» STATED GOAL
Reproduce every one of the rows below word for word.

» RAW RECORDS
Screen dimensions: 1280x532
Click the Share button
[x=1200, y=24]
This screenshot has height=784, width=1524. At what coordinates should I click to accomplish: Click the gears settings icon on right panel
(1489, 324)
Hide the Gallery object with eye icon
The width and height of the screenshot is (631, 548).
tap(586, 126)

» COMPLETE ANSWER
Screen dimensions: 1280x532
Click the Share button
[x=1200, y=24]
This screenshot has height=784, width=1524. At what coordinates should I click to accomplish: Click the gears settings icon on right panel
(1489, 324)
Hide the Gallery object with eye icon
The width and height of the screenshot is (631, 548).
tap(586, 126)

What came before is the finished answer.